Wednesday, December 27, 2006

I Know the Diners are Better in Jersey and all, but...

When I explain to people why I reflexively dislike New York teams, I usually start off with some sort of diatribe about how New Yorkers view their teams as being at the epicenter of the sports universe and that every player or coach would (or should) crawl on hands and knees to play in New York. (After that initial statement, I'll proceed to mention [in no particular order] Jeffrey Maier, the '86 Mets, the '94 Knicks and '95 Devils doing their best to make their respective sports unwatchable, Gary Thorne's fellatio of the Rangers marring the otherwise outstanding '94 NHL Playoffs, George Steinbrenner, Mike Francesa's inept stint as a studio college football analyst for CBS in the late 80s and early 90s, the San Diego assistant coach who got concussed by a flying piece of ice in a late-season game at the Meadowlands, and Derek Jeter Driven. I digress.)

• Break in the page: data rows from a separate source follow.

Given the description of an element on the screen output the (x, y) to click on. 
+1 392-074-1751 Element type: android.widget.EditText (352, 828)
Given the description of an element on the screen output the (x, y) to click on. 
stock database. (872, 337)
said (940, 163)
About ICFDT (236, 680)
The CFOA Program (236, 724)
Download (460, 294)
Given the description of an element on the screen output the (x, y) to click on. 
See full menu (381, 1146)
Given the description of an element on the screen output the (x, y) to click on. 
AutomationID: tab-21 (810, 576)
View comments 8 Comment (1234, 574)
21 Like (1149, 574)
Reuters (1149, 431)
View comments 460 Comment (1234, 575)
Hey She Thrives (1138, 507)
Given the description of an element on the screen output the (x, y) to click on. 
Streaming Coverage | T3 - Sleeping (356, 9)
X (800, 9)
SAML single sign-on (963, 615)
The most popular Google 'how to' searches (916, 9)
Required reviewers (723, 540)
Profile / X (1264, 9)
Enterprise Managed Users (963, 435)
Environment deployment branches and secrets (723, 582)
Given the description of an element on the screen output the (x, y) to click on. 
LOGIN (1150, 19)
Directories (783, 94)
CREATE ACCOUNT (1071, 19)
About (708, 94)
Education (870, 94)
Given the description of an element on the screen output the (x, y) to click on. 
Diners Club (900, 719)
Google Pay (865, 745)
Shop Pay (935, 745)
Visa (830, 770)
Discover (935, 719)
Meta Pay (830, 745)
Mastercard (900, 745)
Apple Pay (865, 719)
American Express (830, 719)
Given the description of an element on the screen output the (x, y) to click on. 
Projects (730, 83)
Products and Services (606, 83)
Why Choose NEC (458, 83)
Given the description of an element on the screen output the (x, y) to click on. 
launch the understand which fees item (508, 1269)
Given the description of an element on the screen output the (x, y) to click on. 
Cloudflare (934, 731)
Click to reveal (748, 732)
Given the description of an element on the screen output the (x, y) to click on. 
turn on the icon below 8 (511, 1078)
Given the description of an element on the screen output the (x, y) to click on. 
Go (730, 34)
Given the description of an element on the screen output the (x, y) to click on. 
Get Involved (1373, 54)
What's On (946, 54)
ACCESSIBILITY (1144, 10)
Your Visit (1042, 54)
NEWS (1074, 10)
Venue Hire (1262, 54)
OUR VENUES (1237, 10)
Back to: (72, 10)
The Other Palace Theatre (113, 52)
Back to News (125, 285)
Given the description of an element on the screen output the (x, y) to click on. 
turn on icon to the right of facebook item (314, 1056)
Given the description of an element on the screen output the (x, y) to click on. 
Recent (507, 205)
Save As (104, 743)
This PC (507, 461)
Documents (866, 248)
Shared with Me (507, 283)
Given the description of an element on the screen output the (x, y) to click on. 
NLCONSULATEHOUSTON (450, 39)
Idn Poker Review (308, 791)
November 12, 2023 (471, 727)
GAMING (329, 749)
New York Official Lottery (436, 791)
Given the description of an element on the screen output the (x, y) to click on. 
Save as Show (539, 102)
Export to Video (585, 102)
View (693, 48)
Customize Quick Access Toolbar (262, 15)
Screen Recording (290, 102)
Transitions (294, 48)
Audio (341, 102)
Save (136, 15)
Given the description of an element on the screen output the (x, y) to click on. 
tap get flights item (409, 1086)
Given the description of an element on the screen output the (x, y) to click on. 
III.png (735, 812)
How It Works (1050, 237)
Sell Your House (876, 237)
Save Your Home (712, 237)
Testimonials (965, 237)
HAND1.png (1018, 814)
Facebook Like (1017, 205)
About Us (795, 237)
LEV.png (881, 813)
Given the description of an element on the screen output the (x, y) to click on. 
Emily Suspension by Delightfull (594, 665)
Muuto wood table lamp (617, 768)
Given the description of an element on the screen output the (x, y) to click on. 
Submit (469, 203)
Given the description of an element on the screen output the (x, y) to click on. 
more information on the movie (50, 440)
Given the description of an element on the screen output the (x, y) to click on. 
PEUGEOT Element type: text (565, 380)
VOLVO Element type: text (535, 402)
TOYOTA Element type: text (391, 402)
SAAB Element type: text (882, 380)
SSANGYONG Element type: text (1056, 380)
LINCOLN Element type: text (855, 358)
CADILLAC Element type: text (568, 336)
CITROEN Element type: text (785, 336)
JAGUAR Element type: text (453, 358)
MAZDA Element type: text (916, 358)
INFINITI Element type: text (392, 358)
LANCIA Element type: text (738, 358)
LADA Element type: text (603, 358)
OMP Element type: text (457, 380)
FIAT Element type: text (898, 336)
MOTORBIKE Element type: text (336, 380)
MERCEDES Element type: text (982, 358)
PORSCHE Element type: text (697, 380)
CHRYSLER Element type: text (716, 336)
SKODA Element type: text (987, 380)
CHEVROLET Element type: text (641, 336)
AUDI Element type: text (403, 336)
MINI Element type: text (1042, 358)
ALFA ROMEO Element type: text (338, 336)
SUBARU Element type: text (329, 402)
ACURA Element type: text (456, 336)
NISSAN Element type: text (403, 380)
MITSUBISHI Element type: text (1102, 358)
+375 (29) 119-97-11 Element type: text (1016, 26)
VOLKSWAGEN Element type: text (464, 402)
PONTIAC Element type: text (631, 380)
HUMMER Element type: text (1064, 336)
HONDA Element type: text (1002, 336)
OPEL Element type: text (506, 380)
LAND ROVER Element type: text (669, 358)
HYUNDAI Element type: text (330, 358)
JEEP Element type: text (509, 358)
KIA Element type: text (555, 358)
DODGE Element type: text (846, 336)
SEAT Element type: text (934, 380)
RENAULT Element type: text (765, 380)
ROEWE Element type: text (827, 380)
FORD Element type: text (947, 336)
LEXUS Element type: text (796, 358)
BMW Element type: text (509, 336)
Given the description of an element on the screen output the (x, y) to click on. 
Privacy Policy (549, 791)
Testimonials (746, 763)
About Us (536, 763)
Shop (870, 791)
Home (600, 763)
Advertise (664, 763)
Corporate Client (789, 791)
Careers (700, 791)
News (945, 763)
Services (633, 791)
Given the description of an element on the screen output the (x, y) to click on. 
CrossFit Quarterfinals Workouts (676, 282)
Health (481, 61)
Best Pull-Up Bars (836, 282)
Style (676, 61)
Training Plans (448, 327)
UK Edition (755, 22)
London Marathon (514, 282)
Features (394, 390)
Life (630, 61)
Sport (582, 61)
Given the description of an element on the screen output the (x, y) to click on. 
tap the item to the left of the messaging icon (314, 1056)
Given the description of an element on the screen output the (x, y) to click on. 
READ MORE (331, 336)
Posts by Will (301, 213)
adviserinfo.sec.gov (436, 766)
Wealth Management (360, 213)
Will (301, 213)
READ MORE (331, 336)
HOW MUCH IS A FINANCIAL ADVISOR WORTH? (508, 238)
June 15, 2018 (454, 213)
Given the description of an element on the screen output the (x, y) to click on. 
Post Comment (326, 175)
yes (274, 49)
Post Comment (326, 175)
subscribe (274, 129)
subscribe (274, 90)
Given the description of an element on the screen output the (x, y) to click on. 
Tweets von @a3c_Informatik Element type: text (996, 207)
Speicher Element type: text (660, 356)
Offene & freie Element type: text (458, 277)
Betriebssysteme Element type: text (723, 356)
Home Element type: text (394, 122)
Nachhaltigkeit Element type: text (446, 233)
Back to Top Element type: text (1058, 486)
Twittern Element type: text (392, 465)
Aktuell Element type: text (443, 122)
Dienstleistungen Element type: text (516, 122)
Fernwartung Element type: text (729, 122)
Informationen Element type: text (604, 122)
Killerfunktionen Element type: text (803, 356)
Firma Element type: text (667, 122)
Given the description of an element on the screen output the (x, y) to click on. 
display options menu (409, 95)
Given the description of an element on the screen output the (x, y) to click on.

Mike Lupica, for example, can be counted on to make a statement on just about every edition of The Sports Reporters. My favorite Lupicaism was his OUTRAGE! when Peyton Manning had the temerity to return to Tennessee for his senior season when he knew full well that the Jets had a high pick in the Draft and needed a quarterback. Lupica opined that Manning was missing the chance to play in "football nirvana" by staying in the Draft an extra year. Somehow, I suspect that Lupica has never been to Knoxville on a Saturday or else that exceedingly provincial statement might never have escaped his lips. I wouldn't care so much if Lupica was just a twerp writing for a paper in another city, but when ESPN holds him up as an analyst on allegedly national topics, then I have a right to expect a little more from him than the apparent belief that no one cares about football in Tennessee.

This little trip down memory lane was jogged this morning by a similar piece of FiveBoroughCentrism from some schmoe in the New York Post (HT: SportsFrog), who automatically assumes that Charlie Weis would would leave his self-professed dream job and come crawling to New York if the Giants offered him a position. Here's the offending paragraph:

The Giants were his dream job then, and the Giants would be his dream job now, maybe the only job that would lure him away from the dream job he has now.

I guess what annoys me so much about this statement, aside from the belief that Weis would do anything to coach in New York, is the underlying assumption that NFL jobs are inherently superior to college jobs, so it's obvious that Weis would surrender arguably the best job in college football for an NFL job that's pretty much the same as 31 other NFL jobs, save for the fact that there are 67 newspapers second-guessing everything you do as opposed to one or two. The statement touches the same nerve that ESPN's "Saturday: it's just two days until Monday and you can kill time by watching college games" ads touched this fall. Gee, do you think that Weis might decline the opportunity to coach the Giants and have Jeremy Shockey mouth off every time he doesn't get the ball? Or Plaxico Burress quit on every other route he runs? In other words, you think Weis might enjoy coaching players who are something other than verbose mercenaries? You think he's capable of opening a sports section and seeing how Romeo Crennel, the other highly-touted Patriots coordinator, is doing in Cleveland?

I'd love it if Weis actually took the Giants job because he scares me a little coaching Notre Dame. He clearly knows what he's doing offensively and if he ever has a Spurrier "Nebraska's players can't be THAT hard to tackle" epiphany that leads him to hire the modern version of Bob Stoops, he'll have an excellent product on the field. (The one area that would cause me concern if I were a Notre Dame fan is recruiting in the defensive front seven. Weis's weakness might be that he overrates the effect of a great offense and doesn't pay enough attention to the defensive side of the ball. See: Neuheisel, Rick.) That said, I just don't see him leaving Notre Dame in the next few years, no matter how much money the Giants throw at him.


Anonymous said...

The thing is, they truly do believe that they're the center of the sporting universe.

I didn't really grasp it until last week. My brother-in-law and I were talking sports. He grew up in middle Georgia, but has lived in NYC for about a year. I could tell that he's already bought into the 'FiveBoroughCentrism' as you put it.

He couldn't understand why I don't give a crap about the Giants or Knicks.